Work item: Repeat, exactly and completely, the entries shown underneath.
[[ The input open ]]
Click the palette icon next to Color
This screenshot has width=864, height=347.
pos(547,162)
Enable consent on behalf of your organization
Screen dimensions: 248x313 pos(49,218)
[[ The input closed ]]
Task answer:
Click the palette icon next to Color
This screenshot has width=864, height=347.
pos(547,162)
Enable consent on behalf of your organization
Screen dimensions: 248x313 pos(49,218)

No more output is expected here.